小学校の英語:コミュニケーションってなんだろう〜リードアラウド研究会

公立小学校で「外国語活動」として始まった英語教育が、20年から5、6年生で教科となっている。

その大きな目標として、「外国語活動」が始まった頃から文科省によって掲げられているのが「コミュニケーション能力の素地を養う」こと。

 

「外国語によるコミュニケーションにおける見方・考え方を働かせ,外国語による聞くこと,読むこと,話すこと,書くことの言語活動を通して,コミュニケーションを図る基礎となる資質・能力を次のとおり育成することを目指す。」と謳っている。

 

約18か月だが、実際に指導に参加して、わたしの目で見た学校の「外国語学習」の現場は、英語専任講師の頑張りと電子化された教科書は目を見張るものだったが、「コミュニケーションを図る基礎となる資質、能力の育成」については、言葉がふわふわ浮いているだけのような、「言うだけ」詐欺ではないかと、「指導要領」に憤懣が湧いた。

 

どうすりゃいいの?

この解決は、個々の教師に任せるものではないだろう?

 

コミュニケーションって、「英語会話」の練習?

型のフレーズを暗記して、それをカチンコチンに固まって棒読みしあう、というのが70年代頃にもよくあって、それらに時間や努力と親のお金を随分とつぎ込んだ。

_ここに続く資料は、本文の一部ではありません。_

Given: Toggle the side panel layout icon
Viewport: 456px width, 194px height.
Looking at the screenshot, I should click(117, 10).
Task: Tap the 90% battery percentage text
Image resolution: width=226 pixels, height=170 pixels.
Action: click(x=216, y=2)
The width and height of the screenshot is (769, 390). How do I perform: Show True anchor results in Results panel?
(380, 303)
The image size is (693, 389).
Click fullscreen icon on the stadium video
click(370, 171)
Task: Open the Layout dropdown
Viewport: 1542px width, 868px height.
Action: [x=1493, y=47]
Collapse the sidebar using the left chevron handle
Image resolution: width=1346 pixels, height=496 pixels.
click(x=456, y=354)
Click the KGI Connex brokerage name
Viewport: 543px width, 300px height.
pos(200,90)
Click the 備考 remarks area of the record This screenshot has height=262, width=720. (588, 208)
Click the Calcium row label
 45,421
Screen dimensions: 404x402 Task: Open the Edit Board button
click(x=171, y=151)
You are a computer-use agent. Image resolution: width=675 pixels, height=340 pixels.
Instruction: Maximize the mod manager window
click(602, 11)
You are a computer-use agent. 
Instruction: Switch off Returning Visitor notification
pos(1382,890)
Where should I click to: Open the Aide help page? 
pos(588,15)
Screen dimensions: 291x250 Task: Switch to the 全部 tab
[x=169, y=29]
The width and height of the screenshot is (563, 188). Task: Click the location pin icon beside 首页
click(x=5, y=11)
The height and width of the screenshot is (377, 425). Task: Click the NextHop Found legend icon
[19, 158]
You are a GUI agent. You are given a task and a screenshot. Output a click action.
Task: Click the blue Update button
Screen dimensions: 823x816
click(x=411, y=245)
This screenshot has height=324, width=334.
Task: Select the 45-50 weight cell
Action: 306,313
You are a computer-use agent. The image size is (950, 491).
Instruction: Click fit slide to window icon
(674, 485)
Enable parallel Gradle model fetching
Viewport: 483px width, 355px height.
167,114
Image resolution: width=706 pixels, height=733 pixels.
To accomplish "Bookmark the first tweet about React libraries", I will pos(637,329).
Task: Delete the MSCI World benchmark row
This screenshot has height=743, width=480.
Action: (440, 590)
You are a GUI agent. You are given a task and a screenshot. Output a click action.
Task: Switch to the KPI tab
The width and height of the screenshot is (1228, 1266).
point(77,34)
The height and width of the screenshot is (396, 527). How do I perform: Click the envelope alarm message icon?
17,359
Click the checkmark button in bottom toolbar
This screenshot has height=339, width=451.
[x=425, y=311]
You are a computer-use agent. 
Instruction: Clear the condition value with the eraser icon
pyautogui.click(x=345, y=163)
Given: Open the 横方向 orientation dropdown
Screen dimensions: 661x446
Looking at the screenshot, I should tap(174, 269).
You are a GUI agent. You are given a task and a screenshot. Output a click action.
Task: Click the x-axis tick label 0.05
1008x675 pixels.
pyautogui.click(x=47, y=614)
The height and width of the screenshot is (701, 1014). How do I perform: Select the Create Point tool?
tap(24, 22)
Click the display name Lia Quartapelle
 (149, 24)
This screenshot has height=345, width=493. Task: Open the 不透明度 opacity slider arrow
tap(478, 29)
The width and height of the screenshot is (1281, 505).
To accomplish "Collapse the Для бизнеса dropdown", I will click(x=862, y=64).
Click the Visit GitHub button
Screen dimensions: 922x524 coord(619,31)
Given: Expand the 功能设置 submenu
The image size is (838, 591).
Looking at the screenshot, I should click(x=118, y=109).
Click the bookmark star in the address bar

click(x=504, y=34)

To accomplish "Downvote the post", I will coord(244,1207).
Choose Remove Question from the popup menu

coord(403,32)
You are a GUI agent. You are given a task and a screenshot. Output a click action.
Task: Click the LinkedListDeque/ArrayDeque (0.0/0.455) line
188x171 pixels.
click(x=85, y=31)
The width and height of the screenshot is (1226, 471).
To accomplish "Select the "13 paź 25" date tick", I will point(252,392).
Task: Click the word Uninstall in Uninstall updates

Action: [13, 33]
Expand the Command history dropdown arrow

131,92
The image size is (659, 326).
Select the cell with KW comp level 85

今の小学校英語でも、少なくとも教科書の表に出ている標準的指導は、この「英語会話」的スキットに沿ったものだ。

 

個人的な経験と、英語を教えてきた経験も合わせて考えると、これらの練習は、その後の英語を使う生活に、ゼロではないが、効率の悪い学習方法ではないかと思う。

習った「スキット」通りに展開する場面はないし、たまたま「ここぞ」というところで、その台詞を言うにしても、丸覚えした文を思い出そうと宙を見たり天井を見たりして、やっとの事で言うだけで、タイミングを外したり、感情の見えないつまらない語り手になるだけだ。

わたしだけではなく、これまでの日本人の英語学習者には多く見られる特徴だと思う。

 

しかし、人が集まり英語が共通語の場で、何人もの非英語圏の人が、文法も間違っている、語彙も初級程度だが、タイミングのいい反応と発話、そして生き生きとした息使いのある語り口で、多くの人によく理解され、場を盛り上げるのを何度も経験した。

学校でも、英語はたどたどしくとも、たくさん言葉を重ねたり、表情が豊かで分かり合えて、人気者になる人も少なくなかった。

 

「文化の違いさ」と日本人留学生同士で慰めあうこともあったが、40年前と今では、世界状況が違わないか?

 

コミュニケーションってなんだろう。

 

もちろん指導要領では、外国に出た場合、または外国の人たちが多い場に出た場合の「コミュニケーション」を意味しているとは思う。

それなら、今のカリキュラムで私たちの「コミュニケーション能力」大丈夫か?